The first time I tried natto was years before I had even developed any kind of interest in Japan. I didn’t exactly like the taste, but I didn’t hate it either. The smell was a little off and repulsive, but it’s one of those strange foods that become addicting the more you eat it and smell it.
Natto is simply cooked soybeans that have been left out in a warm place to ferment. The origins of natto are not clear, but there is a story of a man on horseback leaving cooked soybeans in a straw sack on his horse’s luggage, with the pack being exposed to the warm sun and the horse’s body heat, fermenting the soybeans and turning them into natto.

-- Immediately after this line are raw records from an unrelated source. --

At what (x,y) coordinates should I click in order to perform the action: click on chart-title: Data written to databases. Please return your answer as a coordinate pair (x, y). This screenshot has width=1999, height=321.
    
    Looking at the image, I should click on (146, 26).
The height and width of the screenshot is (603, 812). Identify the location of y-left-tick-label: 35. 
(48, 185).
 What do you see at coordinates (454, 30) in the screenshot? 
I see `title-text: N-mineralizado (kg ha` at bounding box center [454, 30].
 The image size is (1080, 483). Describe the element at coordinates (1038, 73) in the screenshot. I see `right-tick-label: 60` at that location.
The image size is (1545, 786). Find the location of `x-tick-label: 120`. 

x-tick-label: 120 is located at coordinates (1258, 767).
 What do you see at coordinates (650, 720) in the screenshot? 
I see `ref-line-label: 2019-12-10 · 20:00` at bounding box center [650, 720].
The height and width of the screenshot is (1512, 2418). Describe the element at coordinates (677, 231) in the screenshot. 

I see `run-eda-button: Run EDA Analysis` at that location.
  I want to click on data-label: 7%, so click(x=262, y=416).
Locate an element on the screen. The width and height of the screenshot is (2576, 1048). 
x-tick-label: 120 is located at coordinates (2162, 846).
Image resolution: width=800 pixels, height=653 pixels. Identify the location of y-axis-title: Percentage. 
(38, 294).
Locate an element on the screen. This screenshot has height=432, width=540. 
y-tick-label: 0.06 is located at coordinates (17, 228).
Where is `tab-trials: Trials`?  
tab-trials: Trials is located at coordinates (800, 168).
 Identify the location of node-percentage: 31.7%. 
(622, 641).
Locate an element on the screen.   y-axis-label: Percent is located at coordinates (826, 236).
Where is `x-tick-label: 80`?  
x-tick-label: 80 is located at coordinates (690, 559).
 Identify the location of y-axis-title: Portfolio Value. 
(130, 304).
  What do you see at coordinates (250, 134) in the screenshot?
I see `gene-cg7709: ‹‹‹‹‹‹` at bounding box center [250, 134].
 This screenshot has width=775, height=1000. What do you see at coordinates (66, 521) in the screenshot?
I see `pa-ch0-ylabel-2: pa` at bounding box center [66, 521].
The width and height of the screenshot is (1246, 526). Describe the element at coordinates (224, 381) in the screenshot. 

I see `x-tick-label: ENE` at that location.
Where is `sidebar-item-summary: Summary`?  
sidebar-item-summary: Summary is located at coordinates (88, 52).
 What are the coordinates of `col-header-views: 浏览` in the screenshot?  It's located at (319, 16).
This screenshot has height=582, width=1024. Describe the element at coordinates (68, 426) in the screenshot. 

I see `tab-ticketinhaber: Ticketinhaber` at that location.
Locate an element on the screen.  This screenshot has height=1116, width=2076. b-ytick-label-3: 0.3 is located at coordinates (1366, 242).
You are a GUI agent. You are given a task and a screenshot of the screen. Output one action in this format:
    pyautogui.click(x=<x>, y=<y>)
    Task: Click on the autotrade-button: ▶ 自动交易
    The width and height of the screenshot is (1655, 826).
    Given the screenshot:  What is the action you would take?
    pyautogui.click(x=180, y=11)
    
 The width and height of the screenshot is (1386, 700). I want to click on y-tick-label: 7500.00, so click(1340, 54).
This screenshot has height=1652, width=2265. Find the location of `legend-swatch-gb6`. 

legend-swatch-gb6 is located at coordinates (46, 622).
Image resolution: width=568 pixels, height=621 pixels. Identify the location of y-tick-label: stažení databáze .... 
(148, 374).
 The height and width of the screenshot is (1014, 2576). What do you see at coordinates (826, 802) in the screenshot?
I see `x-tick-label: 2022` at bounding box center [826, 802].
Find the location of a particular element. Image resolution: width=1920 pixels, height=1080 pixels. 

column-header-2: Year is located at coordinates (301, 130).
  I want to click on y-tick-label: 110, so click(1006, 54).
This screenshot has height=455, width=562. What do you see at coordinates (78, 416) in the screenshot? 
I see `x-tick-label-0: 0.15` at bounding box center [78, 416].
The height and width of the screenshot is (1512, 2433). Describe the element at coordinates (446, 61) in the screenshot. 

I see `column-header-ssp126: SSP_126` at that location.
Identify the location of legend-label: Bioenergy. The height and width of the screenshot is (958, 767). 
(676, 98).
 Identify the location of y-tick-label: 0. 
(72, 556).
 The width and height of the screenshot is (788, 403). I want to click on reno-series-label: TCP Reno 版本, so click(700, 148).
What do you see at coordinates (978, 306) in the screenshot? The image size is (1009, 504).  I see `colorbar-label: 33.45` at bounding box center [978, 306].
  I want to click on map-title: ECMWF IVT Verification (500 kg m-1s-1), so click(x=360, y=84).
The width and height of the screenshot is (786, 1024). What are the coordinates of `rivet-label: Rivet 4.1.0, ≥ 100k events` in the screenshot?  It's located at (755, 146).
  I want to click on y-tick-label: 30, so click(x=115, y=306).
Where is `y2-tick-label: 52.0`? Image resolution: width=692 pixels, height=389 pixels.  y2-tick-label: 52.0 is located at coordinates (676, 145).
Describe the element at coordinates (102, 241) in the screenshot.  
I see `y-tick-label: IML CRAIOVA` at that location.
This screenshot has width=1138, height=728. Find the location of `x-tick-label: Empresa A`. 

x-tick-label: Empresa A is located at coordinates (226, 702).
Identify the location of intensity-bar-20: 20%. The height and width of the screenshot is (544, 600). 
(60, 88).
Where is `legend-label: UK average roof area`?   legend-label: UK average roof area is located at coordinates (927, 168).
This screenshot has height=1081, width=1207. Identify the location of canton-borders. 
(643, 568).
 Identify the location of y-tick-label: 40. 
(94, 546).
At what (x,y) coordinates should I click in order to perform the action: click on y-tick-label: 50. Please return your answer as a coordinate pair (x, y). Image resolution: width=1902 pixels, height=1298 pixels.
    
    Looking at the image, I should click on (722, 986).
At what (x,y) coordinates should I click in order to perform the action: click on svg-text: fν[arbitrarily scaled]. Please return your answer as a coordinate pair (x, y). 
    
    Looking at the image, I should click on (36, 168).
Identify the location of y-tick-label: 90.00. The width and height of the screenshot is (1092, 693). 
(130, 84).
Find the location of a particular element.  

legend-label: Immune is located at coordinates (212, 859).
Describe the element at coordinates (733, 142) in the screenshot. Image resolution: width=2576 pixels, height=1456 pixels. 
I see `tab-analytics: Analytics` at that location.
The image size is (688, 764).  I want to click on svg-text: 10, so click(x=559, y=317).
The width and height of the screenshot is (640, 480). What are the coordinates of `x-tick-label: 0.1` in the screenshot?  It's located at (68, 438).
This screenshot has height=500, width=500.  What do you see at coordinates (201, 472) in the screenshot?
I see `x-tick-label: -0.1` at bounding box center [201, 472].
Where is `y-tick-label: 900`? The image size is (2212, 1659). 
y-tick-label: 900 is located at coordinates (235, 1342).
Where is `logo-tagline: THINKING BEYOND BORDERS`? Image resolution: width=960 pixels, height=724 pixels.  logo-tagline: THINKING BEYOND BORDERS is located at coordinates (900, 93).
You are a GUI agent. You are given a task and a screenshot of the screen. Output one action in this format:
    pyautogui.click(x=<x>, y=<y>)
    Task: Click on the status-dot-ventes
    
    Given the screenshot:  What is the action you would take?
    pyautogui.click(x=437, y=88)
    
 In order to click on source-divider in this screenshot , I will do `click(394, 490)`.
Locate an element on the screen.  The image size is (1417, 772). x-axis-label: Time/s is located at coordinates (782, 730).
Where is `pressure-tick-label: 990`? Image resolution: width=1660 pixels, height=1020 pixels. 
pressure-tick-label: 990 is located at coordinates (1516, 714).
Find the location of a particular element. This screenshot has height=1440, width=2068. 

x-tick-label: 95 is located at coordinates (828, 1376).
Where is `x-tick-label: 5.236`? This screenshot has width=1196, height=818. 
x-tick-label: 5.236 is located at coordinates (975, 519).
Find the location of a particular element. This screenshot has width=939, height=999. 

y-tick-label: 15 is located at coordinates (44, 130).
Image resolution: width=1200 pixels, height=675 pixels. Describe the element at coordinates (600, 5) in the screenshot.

The first actual recorded mention of the concept of natto was in 1405, in the diary of Noritoki Fujiwara. It was referred to as “itohiki daizu”, or “stringy soybeans”. The first time natto was actually called what we call it today was in a funny fictitious story called Shojin Gyorui Monogatari. It narrates a comedic battle to decide whether vegetarian ir\\or non-vegetarian foods are better.
Today, natto is most commonly eaten over rice, and it is typically seasoned with mustard and some sauce that is a mix of soy sauce, vinegar, and fish extract. Natto is thoroughly mixed with the seasonings and eaten over hot white rice. Some people will also add raw egg yolk on top and mix that together with the natto and rice, creating a goopy consistency of rice, runny egg and sticky, stringy natto. Although I am a vegan now, I have tried this bizarre combination in the past, and I have to say that it wasn’t all that bad.
There are some even more wacky combinations of natto out there. There was a craze started by some famous Japanese Youtubers a few years ago where they ate natto combined with foods that made for outrageous combinations. The one I remember the best was vanilla ice cream and natto. Although I have never tried this mix, it was reportedly not bad. If you ever come to Japan, don’t stray away from this common Japanese staple and try some!